CALIFORNIA SUPREME COURT TO CONSIDER "MADE-WHOLE" DOCTRINE AND DUTY TO DEFEND ACTS OF SELF DEFENSE

The California Supreme Court has recently granted review in 21st Century Insurance v. Superior Court (Quintana), No. S154790, and three other cases (Interinsurance Exchange v. Superior Court (Montpetit), S154822; Wawanesa General Insurance v. Superior Court (Aimaq), S154781; and Allstate Insurance v. Superior Court (Delanzo), S154815) involving application of the "made whole" doctrine.

"An insurer that pays benefits to its insured under a first party policy is generally entitled to reimbursement from funds paid by the third party wrongdoer for the covered losses. One exception to this rule is the common law 'made-whole' doctrine, which provides that an insurer is not entitled to these funds unless the insured has been made whole by the recovery from the tortfeasor and any other source." Whether an insured has been made whole is determined by comparing the insured's total damages resulting from the third party's tortious conduct with the total amount the insured recovered in compensation for those damages." (Allstate Ins. Co. v. Superior Court (2007) 151 Cal.App.4th 1512, 1517, review granted Sept. 25, 2007, No. S154815.) The issue before the Supreme Court will be whether, in determining if the insured has been made whole, "the insured's total recovery amount must be reduced by the insured's attorney fees and costs incurred to obtain the compensation from the third party tortfeasor." (Ibid.)

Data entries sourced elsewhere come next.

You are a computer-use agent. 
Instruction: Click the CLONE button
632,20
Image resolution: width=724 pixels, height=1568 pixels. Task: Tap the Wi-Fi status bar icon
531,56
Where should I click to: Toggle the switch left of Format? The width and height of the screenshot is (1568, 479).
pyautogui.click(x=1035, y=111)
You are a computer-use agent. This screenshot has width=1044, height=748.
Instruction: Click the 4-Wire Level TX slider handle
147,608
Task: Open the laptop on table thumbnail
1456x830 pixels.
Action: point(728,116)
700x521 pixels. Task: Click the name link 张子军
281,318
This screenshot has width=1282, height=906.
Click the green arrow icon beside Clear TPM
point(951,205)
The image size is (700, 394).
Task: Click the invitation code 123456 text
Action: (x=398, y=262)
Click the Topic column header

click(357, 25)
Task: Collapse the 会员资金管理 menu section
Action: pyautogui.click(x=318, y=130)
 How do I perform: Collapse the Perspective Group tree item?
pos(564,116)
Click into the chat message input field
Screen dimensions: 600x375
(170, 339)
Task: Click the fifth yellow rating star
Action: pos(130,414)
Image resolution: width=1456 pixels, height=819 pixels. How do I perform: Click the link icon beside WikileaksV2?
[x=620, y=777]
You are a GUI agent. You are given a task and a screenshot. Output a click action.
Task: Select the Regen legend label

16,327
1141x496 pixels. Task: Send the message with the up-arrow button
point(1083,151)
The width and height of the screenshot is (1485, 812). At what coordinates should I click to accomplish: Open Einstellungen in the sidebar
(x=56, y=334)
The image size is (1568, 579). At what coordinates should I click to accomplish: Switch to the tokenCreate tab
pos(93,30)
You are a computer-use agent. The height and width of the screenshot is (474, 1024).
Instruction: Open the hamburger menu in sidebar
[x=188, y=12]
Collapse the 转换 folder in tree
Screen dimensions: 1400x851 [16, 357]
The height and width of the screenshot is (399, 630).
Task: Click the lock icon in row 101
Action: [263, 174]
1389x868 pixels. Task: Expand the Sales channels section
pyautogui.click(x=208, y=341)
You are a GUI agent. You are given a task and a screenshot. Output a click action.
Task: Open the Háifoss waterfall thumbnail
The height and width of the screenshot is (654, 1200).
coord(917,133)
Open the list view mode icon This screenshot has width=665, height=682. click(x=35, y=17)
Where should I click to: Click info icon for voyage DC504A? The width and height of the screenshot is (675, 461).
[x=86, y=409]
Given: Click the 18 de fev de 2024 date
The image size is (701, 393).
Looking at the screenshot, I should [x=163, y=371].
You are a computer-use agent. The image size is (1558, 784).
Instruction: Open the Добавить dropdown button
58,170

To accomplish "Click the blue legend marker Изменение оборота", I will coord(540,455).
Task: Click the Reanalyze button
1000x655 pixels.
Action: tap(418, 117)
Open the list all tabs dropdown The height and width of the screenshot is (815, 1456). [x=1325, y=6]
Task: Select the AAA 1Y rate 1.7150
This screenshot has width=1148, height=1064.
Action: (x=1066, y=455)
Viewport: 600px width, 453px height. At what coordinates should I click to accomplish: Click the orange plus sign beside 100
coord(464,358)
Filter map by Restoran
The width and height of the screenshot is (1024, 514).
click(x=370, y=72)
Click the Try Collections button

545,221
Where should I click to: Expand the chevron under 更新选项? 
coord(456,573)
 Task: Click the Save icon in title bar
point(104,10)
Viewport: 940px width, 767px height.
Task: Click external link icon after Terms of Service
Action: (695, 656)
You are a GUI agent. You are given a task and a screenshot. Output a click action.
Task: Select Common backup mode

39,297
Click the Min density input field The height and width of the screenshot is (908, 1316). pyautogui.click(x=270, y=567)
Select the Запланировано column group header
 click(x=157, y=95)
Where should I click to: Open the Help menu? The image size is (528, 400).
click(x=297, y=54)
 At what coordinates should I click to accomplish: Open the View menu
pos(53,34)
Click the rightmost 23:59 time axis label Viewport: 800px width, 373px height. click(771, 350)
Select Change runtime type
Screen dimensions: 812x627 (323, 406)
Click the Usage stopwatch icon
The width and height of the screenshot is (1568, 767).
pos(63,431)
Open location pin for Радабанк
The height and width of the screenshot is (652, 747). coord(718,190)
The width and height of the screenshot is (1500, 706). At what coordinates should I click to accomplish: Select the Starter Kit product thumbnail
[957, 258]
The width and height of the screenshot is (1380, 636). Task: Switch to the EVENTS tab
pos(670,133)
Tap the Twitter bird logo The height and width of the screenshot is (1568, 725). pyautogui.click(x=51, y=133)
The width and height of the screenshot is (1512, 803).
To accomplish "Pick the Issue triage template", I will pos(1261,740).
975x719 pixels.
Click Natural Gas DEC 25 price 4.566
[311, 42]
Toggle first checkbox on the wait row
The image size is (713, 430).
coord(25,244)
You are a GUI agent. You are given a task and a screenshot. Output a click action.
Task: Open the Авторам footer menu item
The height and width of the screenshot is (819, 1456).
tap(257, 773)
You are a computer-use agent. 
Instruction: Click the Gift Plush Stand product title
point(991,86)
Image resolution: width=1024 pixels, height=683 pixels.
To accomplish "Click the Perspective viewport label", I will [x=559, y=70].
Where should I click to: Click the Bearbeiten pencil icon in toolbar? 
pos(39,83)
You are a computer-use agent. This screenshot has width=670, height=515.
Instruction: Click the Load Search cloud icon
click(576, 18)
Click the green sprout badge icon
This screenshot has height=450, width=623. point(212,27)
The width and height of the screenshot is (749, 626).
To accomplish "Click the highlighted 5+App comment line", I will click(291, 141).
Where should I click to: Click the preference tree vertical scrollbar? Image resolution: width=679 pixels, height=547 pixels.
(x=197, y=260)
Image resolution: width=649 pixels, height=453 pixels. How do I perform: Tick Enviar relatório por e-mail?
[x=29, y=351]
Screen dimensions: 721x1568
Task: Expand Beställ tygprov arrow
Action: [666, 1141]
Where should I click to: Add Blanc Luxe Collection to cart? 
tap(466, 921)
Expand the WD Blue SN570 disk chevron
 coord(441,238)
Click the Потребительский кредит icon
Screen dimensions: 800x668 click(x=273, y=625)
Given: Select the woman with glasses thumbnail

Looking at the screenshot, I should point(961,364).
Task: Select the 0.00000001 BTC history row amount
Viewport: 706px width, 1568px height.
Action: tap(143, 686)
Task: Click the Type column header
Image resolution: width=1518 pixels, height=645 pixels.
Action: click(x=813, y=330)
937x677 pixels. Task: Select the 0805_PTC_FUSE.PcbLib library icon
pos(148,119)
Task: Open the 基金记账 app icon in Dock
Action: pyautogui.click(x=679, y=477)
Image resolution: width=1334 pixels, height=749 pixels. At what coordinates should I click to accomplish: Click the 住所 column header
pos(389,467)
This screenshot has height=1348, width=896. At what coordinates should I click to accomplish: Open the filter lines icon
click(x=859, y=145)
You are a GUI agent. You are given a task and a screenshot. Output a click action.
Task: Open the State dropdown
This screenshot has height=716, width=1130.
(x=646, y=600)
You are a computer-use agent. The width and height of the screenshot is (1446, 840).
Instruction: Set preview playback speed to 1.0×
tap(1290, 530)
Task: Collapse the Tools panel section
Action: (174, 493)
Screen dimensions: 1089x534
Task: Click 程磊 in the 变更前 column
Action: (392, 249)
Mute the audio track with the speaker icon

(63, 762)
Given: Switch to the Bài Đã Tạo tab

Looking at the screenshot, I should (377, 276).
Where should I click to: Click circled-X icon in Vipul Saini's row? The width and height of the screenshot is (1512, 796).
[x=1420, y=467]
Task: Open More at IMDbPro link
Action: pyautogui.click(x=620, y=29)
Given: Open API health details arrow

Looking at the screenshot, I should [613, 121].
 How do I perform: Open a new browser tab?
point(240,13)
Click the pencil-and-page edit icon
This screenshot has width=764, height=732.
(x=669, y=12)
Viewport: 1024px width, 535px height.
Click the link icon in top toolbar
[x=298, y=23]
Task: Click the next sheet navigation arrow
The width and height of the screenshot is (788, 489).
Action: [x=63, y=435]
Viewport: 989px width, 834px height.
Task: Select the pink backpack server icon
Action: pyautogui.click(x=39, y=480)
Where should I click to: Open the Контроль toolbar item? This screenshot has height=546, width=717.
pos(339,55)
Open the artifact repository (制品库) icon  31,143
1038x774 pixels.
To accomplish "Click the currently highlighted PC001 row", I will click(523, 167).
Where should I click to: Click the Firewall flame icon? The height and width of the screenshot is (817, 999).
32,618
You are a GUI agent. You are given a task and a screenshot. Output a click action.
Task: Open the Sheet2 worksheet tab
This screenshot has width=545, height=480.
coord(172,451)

The California Supreme Court has also granted review in Delgado v. Interinsurance Exchange, S155129. Delgado will decide whether claims of unreasonable and negligent self-defense in an action for assault create a potential for coverage, and thus a duty to defend the insured under a policy providing bodily injury coverage for an "occurrence," defined as an "accident."